# Briggs 8 HP using oil



## michigansnowbird (Nov 27, 2014)

I have a '78 Toro 826 with a Briggs model 190402. Last winter I had to add oil every 2nd time I cleaned the driveway. I tore it down to put fresh rings in it and lap the valves this weekend and found slight to medium play in the valve guides - exhaust is the worst. What do I do now? If it goes another 2-3 years, that's OK with me or I may even sell it this fall.


----------



## 43128 (Feb 14, 2014)

predator 412cc repower, you might be able to drill out the current guides and install inserts, if not it probably wont last much longer. i would probably fix it the way i described for now and when it gets really bad replace it with the predator


----------



## michigansnowbird (Nov 27, 2014)

Do you need special tools to insert guides?


----------



## Kiss4aFrog (Nov 3, 2013)

Can the guides be knurled on a small engine ?? Short of replacing a valve guide knurling on an automotive head is pretty common during a rebuild.


----------



## michigansnowbird (Nov 27, 2014)

That's a good question. I suppose I should call a machine shop about that. I talked to a small engine shop that says they don't repair the engine when they find worn guides. They also said they've got used b&s 8 HP engines for $150.


----------



## detdrbuzzard (Jan 20, 2012)

i woild be looking at the 301cc predator motor


----------



## Kiss4aFrog (Nov 3, 2013)

That's the problem with a small engine, the labor to repair if you're paying out of pocket just doesn't make sense. The parts are usually bad enough. :facepalm_zpsdj194qh


----------



## michigansnowbird (Nov 27, 2014)

The machine shop claims they can put inserts in for $12 per valve. Seems cheap to me. I figure I'll let them take a look at and do it if they don't see any other obvious problems. If things start getting expensive, I'll probably slap it back together and run til its totally dead.


----------



## Spectrum (Jan 6, 2013)

It sounds believable. There are special tools to ream the stock block then the inserts just press in. I don't hear of it being done that often but it's an age old process.


----------



## GustoGuy (Nov 19, 2012)

Hopefully that is all that is needed to repair the engine. I used to have an old Briggs that puffed oil and rather than dump money into it I replaced it. If you can repair it for a reasonable cost go for it and if it works well than it is money well spent.


----------



## michigansnowbird (Nov 27, 2014)

It's at the machine shop now. They are supposed to call if it needs more than just the inserts. If it needs the cylinder bored or something, I'll give up on it.


----------



## michigansnowbird (Nov 27, 2014)

They say its done. Miked the cylinder, One guide insert, two valves and something with seats. $103. Starting to question if it was worth it but I'm getting an education if nothing else.


----------



## artbob3962 (Nov 30, 2014)

What happened to the $24's you were quoted. I would be sick if someone 
charged me that much. 212cc predators are $99 or less.


----------



## GustoGuy (Nov 19, 2012)
******
#### YOUR TASKS:
#1 In the Briggs engine thread, what price did the machine shop quote for putting in the guide inserts?
#2 List every Predator engine size that the Briggs engine thread mentions.
#3 Write the next post in the Briggs engine thread, following on from its final message.

#### DATASET:
******
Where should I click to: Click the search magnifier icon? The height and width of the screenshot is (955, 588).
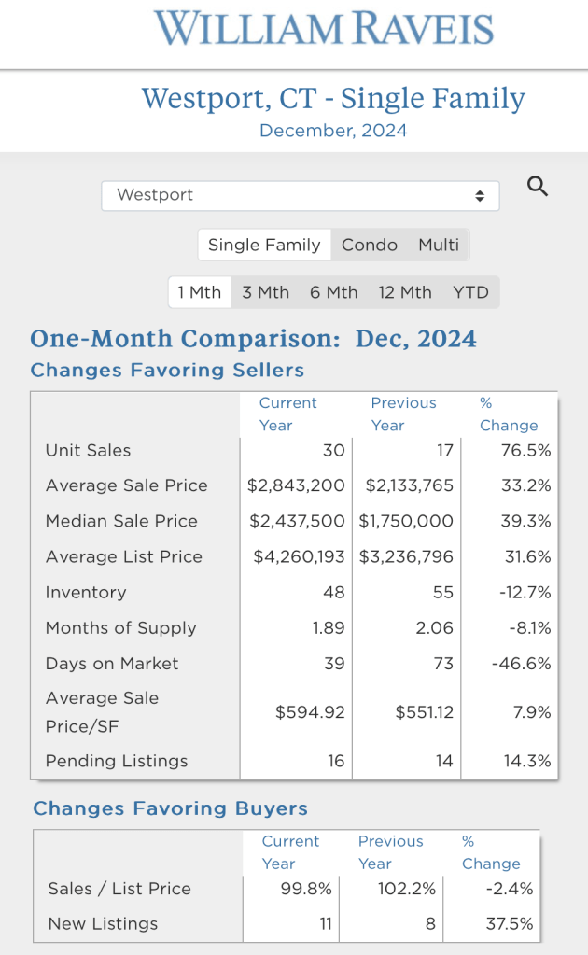pos(537,186)
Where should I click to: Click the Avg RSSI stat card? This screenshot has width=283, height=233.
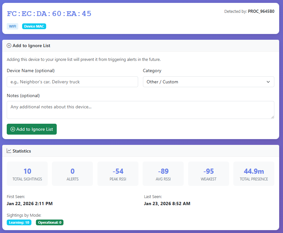pyautogui.click(x=163, y=174)
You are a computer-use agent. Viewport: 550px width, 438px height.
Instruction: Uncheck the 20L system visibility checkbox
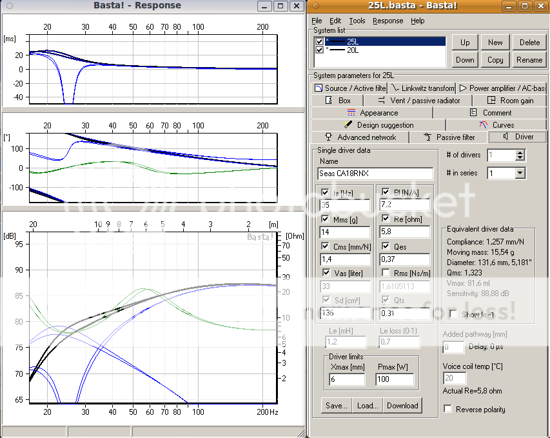(x=320, y=50)
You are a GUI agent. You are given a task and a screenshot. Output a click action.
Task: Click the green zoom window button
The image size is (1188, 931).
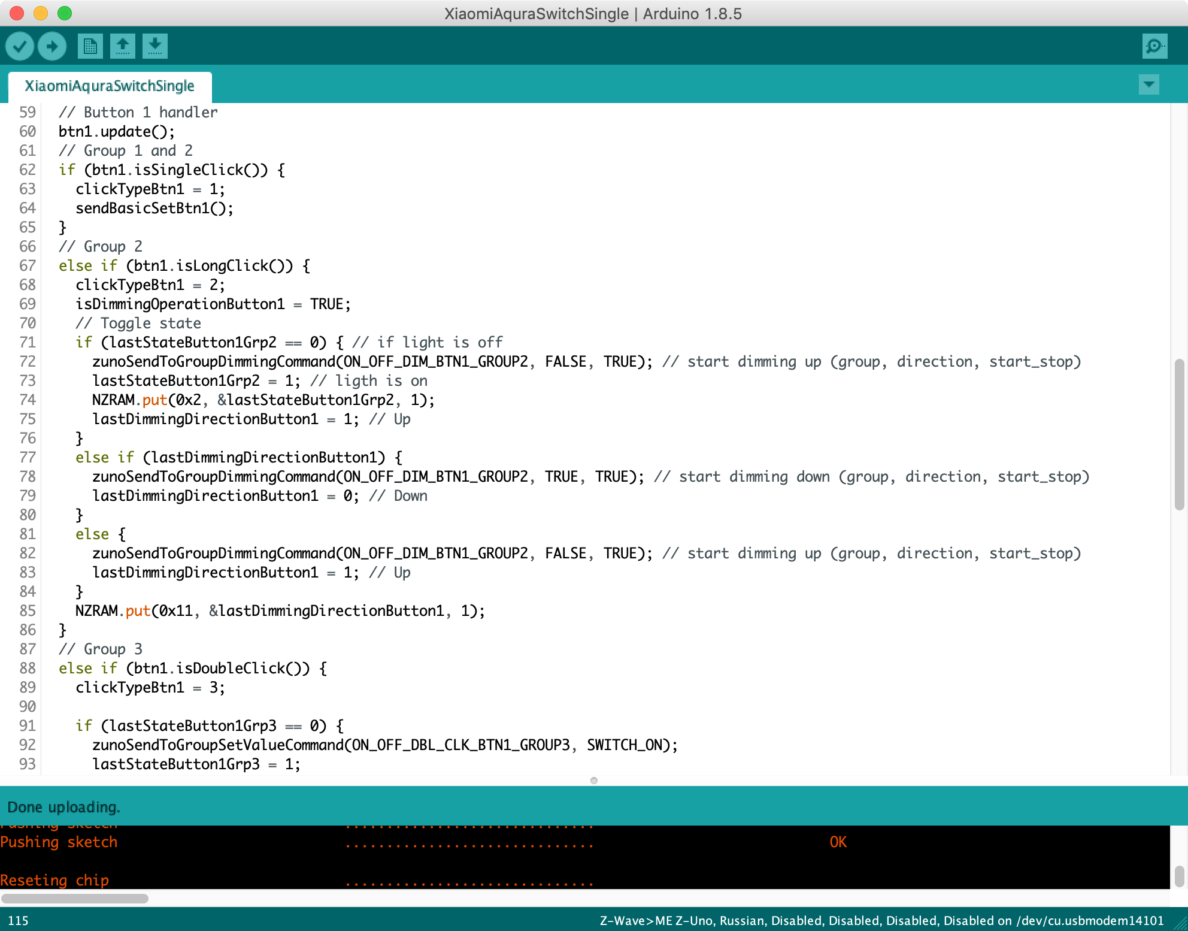tap(65, 13)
******
#### WRITTEN RESPONSES:
#1 $12 per valve.

#2 412cc, 301cc, 212cc

#3
artbob3962 said:


> What happened to the $24's you were quoted. I would be sick if someone
> charged me that much. 212cc predators are $99 or less.


That was most likely just the cost of the valve guides. Labor is a much bigger factor and likely explains the rest of the bill. It better run as well as a 212cc Predator because you spent the same amount of money on fixing an old obsolete flat head engine. I say do what you think is right. A good running original engine is ok as long as it is a good running engine. However for the money you can not beat a modern OHV in how well they run and how affordable the clones are since they run like the Honda engines they are designed on at a fraction of the cost of the Honda engine. Hopefully it will run well and he will not have buyers remorse. That is why I repowered my Gilson made Montgomery Ward 8/26 since it was puffing blue smoke every once in a while and I hate to spend money on fixing an obsolete engine flat head engine.


----------



## scrappy (Dec 7, 2014)

Replace the flint in a Zippo or buy a Bic throw away.

I think you will be just fine for another 30 years.

Good luck finding parts for the throw away in 3 years.

Long live the flathead


----------



## GustoGuy (Nov 19, 2012)

scrappy said:


> Replace the flint in a Zippo or buy a Bic throw away.
> 
> I think you will be just fine for another 30 years.
> 
> ...


Except that you can get readily get parts for the engine. So it is not a throw away engine. Here is a link to stock parts.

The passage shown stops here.